We may be able to help if you are an employee-like worker (regulated worker) and have been unfairly deactivated from a digital labour platform.
On this page:
Who is protected from unfair deactivation
You are protected by law from unfair deactivation if:
- you are an employee-like worker, and
- you perform work:
- through or by means of a digital labour platform operated by a digital labour platform operator, or
- under a services contract arranged or managed (facilitated) through a digital labour platform operated by a digital labour platform operator, and
- you have been working regularly for at least 6 months (from 26 August 2024).
Note: work performed before the laws start on 26 August 2024 does not count towards the 6 months.
Employee-like workers may perform paid work through a digital labour platform. They are not employees. To be an employee-like worker they must have at least 2 of the following:
- low bargaining power
- pay at or below the rate received by an employee doing similar work
- a low degree of authority over the performance of work.
What deactivated means
You have been deactivated from a digital labour platform if:
- you performed digital platform work through a digital labour platform
- the digital labour platform operator changed, suspended, or terminated your access to the digital labour platform, and
- you are no longer able to perform work under a services contract.
How we decide if deactivation is unfair
To decide if your deactivation is unfair we will think about (consider):
- whether there was a good (valid) reason for the deactivation because you could not do the job (capacity) or you behaved badly (conduct)
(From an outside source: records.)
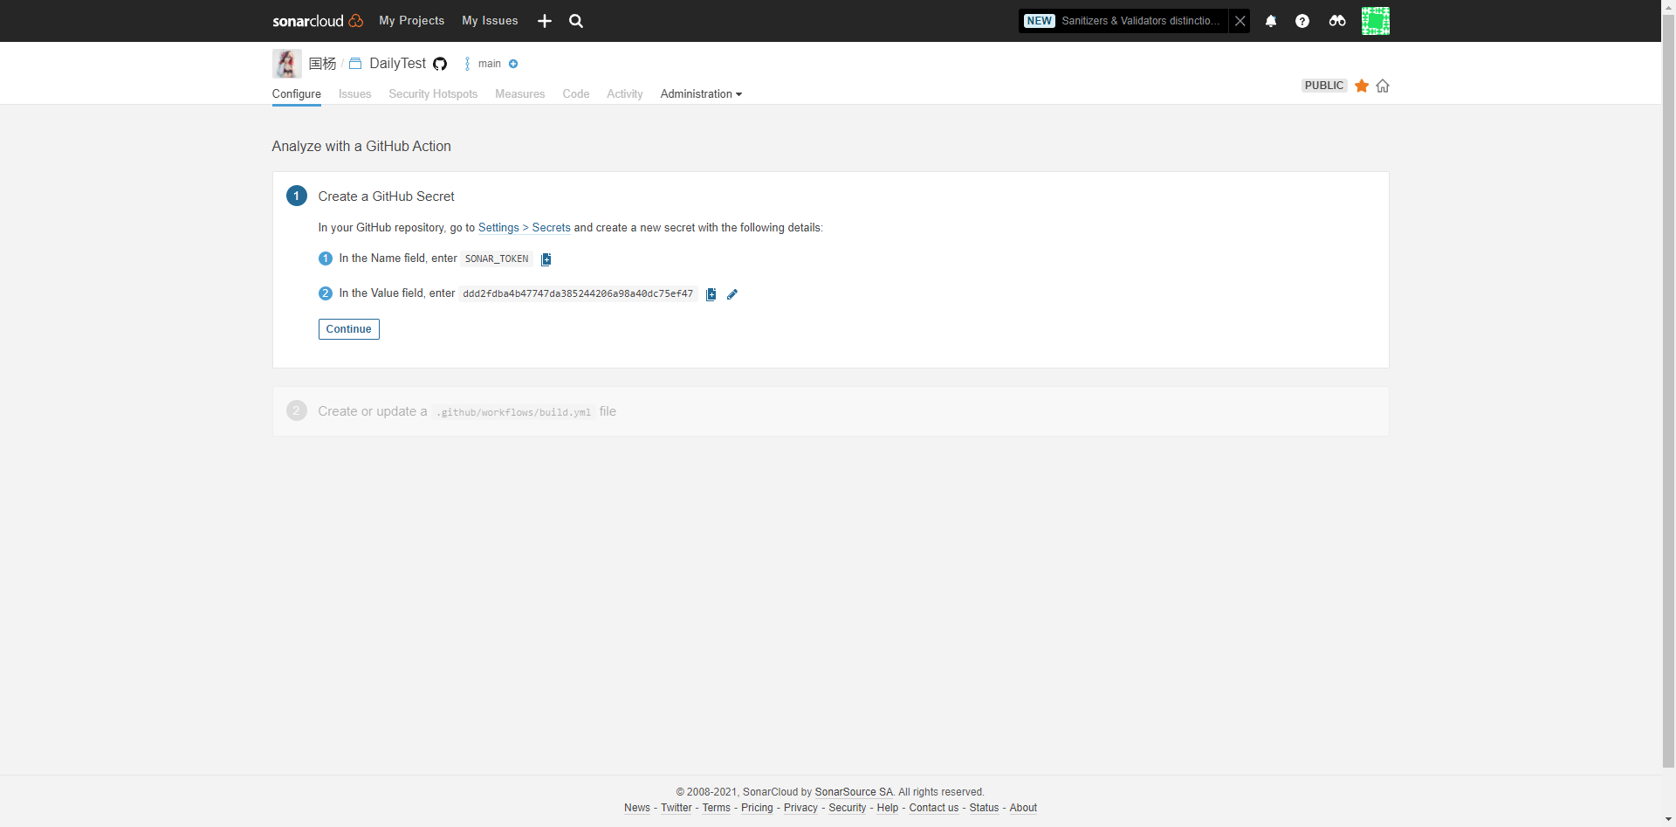The width and height of the screenshot is (1676, 827).
Task: Open the GitHub repository via the GitHub icon
Action: (x=439, y=64)
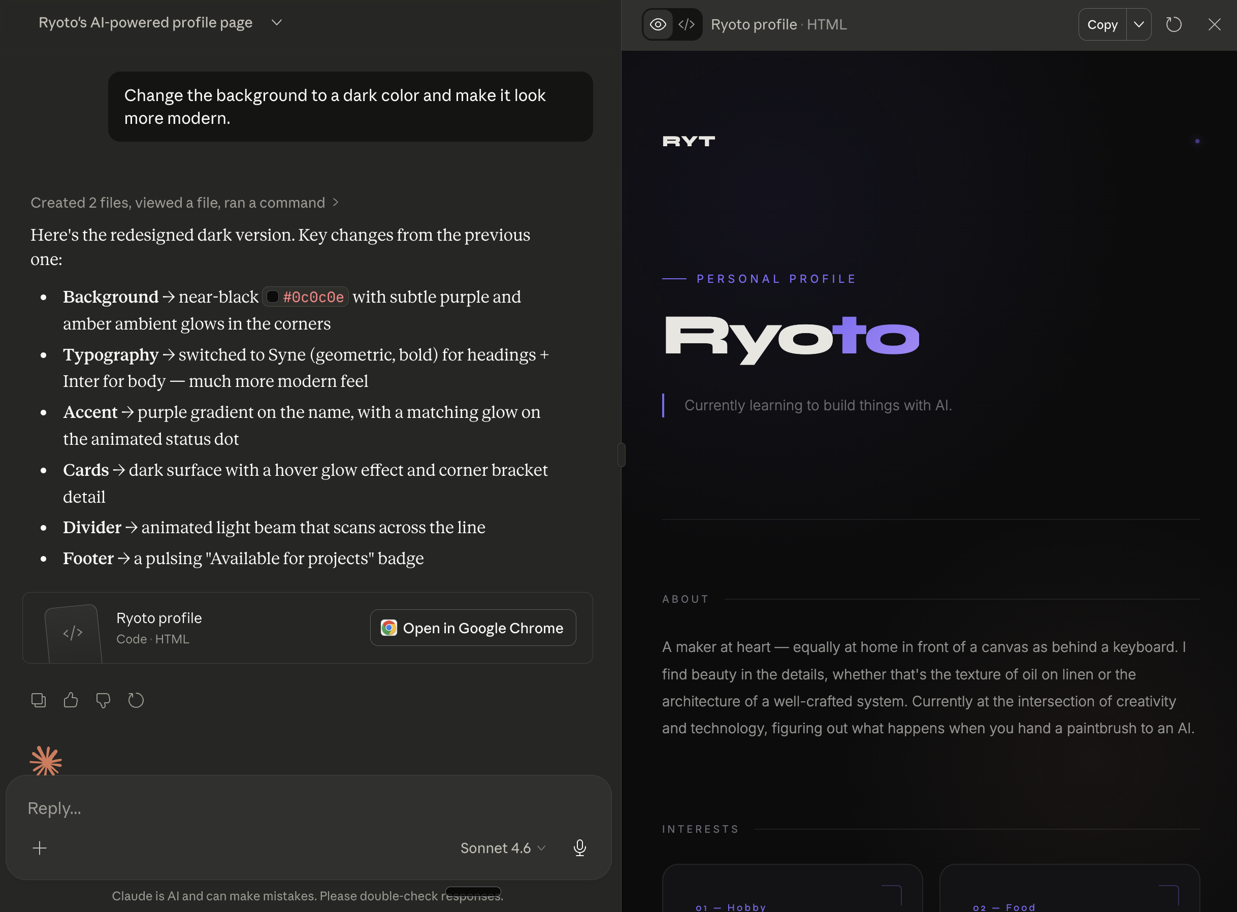Screen dimensions: 1237x912
Task: Click into the Reply text field
Action: (x=276, y=808)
- whether any processes in the Digital Labour Platform Deactivation Code were followed, and
- anything else that we think is relevant.
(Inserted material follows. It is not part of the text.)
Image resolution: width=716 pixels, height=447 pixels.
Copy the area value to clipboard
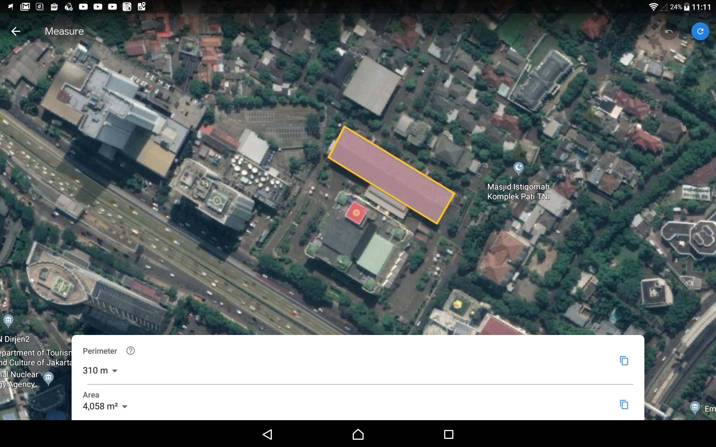point(624,404)
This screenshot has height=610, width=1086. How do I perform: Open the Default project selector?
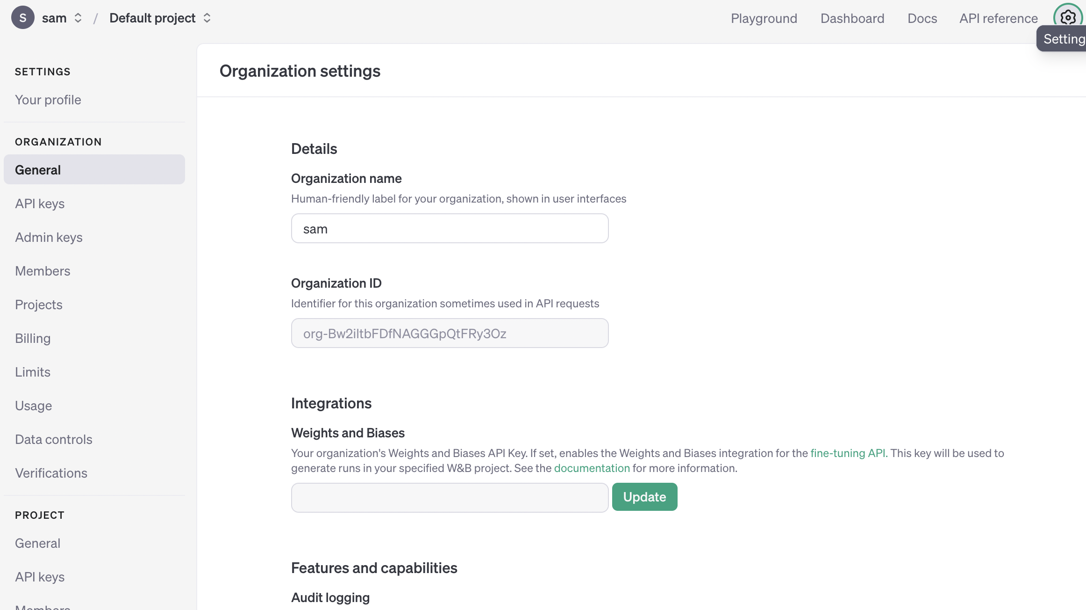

A deactivation that occurs because of serious misconduct is not unfair.
A deactivation is not unfair if:
- the deactivation is a change or suspension of your access to the digital labour platform for 7 business days or less, and
- we believe (are satisfied) that the digital labour platform operator had good reason (reasonable grounds) to believe that:
- it was necessary to protect the health and safety of a user of the digital labour platform or members of the community
- you behaved fraudulently or dishonestly (you cheated or lied)
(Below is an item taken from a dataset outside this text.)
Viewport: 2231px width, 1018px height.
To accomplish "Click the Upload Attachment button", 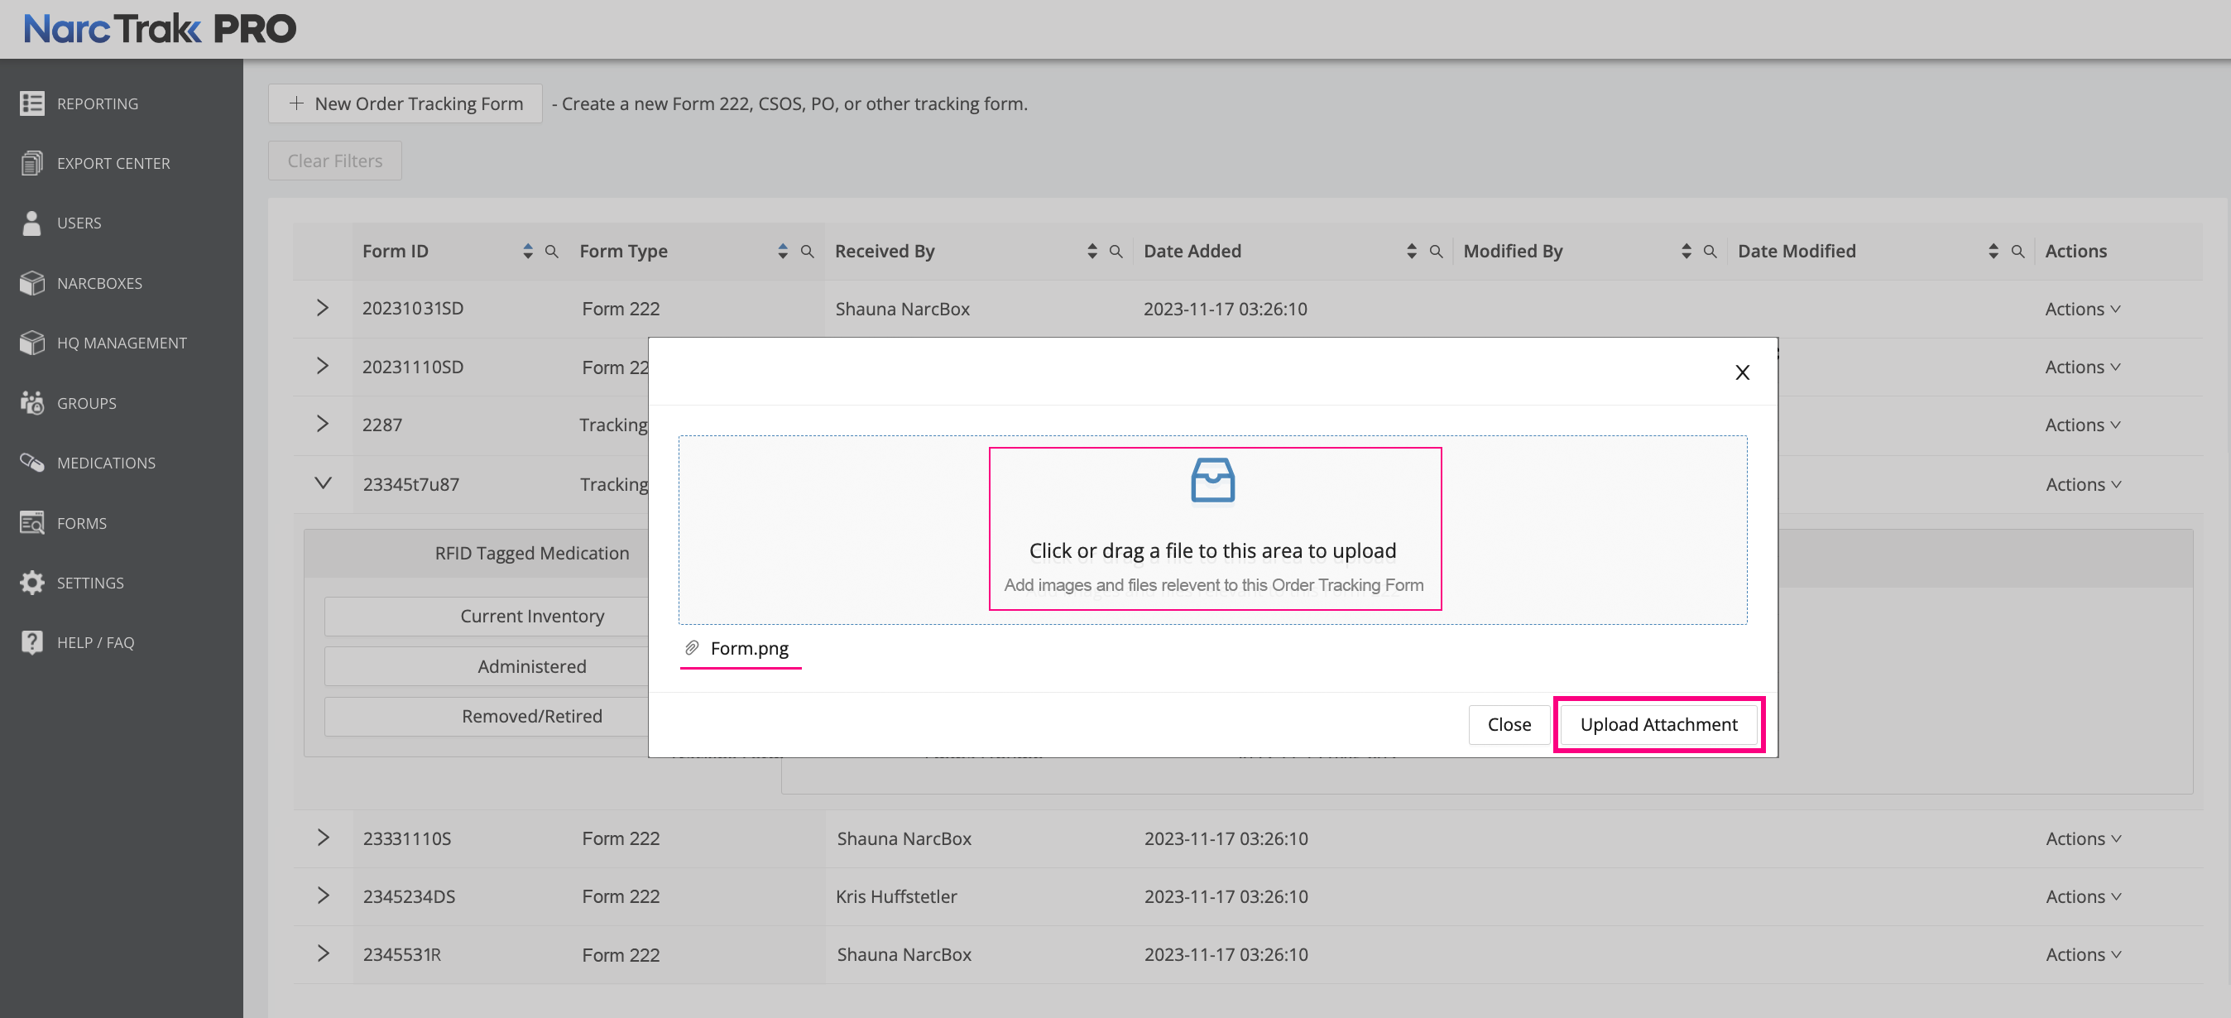I will point(1658,724).
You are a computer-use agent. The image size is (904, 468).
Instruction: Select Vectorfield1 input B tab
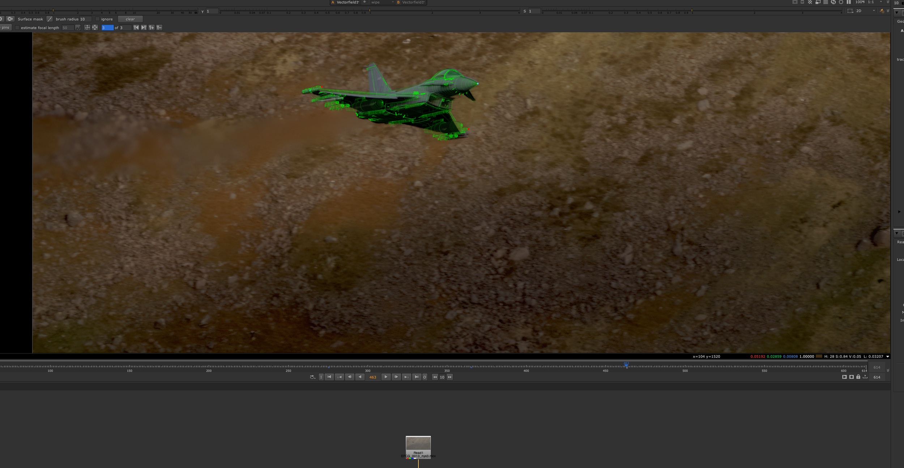pos(412,3)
- you don’t have the right license or accreditation
- the deactivation happened so the digital labour platform could investigate a reason listed above, or to refer any of the above matters to a law enforcement agency (like the Police).
Digital Labour Platform Deactivation Code
The Digital Labour Platform Deactivation Code was made by the Minister on 3 December 2024.
What we can do if your deactivation is unfair
If we decide that:
- you are protected by law from unfair deactivation, and
- you have been unfairly deactivated
we may order that the digital labour platform operator reactivate you.
The order may say the digital labour platform operator must restore you to the position you were in before the deactivation, including by removing any suspension, termination or change (modification).
We may also make an order for the digital platform operator to pay you any money you lost because of the deactivation.
We cannot order that you be paid compensation instead of reactivation and lost pay.